Operation Oysterhood: 6 April

OYSTERHOOD is reclusiveness or solitude, or an overwhelming desire to stay at home.

— @HaggardHawks

The stay at Oudrif was blissful, the return home filled with sadness.

Throughout my life, I have lost many homes, but until recently there had been one that our family could always return to no matter what else fate had in store for us. It was the place where my paternal grandparents used to live in Kowary, near Jelenia Góra (where I was born). When my grandparents passed away, my Aunt Iwona continued living in the beautiful flat on the top floor of an old tenement with a view of Śnieżka, the highest mountain of the region. She decided to sell the flat a few years ago, but my connection to the place still continues through a dear childhood friend who lives on the ground floor of the building. She wrote to me over Easter to say that her mom, a caring, wise woman who always had a generous smile ready for me when I arrived for a visit, passed away because of Covid-19. And the neighbour living above them, also a strong presence throughout my childhood, succumbed to the disease too. Just before Easter, Poland was reporting around 30 000 new cases and around 500-600 deaths every day.

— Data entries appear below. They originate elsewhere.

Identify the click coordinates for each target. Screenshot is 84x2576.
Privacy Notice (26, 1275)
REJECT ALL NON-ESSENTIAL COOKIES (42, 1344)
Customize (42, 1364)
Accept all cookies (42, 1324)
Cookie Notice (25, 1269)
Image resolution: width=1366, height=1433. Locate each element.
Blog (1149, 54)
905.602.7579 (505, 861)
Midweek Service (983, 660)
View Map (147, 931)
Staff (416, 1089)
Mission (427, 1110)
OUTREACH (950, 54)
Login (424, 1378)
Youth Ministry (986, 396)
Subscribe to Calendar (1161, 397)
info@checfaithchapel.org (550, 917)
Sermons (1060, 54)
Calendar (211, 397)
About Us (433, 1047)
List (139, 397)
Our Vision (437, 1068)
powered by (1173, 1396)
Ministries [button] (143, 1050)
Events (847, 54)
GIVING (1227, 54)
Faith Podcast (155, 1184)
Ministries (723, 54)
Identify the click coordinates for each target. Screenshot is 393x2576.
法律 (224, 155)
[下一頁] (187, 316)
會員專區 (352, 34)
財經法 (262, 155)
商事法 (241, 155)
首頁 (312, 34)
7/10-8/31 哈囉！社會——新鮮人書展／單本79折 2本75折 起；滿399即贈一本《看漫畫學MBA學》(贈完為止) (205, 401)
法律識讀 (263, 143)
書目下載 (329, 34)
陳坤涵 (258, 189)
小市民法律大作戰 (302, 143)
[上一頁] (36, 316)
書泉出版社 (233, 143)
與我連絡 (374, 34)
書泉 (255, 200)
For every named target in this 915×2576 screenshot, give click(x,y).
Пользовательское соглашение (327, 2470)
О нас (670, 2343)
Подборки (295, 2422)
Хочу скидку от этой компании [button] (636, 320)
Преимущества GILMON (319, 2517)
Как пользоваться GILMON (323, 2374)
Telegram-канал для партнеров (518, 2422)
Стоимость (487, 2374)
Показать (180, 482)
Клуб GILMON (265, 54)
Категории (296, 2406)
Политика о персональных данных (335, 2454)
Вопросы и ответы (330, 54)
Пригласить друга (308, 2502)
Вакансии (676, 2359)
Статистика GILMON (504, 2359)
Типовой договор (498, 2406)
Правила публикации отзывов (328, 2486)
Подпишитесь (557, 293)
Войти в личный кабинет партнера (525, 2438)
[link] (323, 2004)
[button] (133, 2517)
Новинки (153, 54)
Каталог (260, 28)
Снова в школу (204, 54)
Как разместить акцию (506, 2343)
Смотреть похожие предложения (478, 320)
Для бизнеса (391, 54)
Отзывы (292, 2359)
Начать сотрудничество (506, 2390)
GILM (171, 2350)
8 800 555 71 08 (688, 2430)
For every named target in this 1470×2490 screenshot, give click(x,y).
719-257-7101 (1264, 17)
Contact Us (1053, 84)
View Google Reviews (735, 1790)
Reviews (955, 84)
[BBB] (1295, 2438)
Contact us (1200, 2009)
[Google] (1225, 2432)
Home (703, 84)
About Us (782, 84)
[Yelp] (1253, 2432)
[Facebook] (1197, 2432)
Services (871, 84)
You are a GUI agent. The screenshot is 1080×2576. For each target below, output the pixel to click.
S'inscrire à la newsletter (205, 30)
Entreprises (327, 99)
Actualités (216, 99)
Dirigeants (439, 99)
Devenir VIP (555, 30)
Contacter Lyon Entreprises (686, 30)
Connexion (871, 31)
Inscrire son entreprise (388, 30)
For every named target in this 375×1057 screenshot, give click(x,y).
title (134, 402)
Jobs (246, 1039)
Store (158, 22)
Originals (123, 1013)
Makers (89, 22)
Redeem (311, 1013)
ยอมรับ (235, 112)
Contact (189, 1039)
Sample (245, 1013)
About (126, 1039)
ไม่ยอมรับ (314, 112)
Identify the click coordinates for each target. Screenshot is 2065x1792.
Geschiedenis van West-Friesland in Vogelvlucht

It is impossible to take in. Shock after shock, tragedy after tragedy, and a strange kind of numbness. My friend sent me pictures of their beautifully decorated Easter table with all the traditional dishes set out for the meal and she wrote of the emptiness the family is feeling, that the reality of their situation refuses to sink in. Grief intensifies on these occasions, I know from my own experience. And I know exactly how acute the pain must be for them right now. I am overcome by sadness, but I also know that I am somehow blocking the full impact of what is happening to strangers and people I have known my entire life alike. It is a survival strategy, and it is another form of loss. We don’t allow ourselves to grasp fully what is happening. Not at all times. We carry on. We get up in the morning, our hearts heavy, and we take care of our families, do our work, meet with friends, laugh, survive. Anything else would probably be unbearable. At least that is how I seem to cope (when I manage to).

We hope, continue believing in miracles. Here is proof they happen:

My dear friend Helen could celebrate Easter with her sister and niece. She posted this photograph on Twitter and said: “Picture of a miracle. My sister and her daughter today, visiting me for Easter lunch. Sister’s 1st outing since getting Covid 4 months ago – month on a ventilator, 9 weeks in ICU, 3 weeks in nursing home. This is resurrection.”

Be kind. Wear a mask. Support local.

“Physical distancing remains one of the key strategies to curb this pandemic.”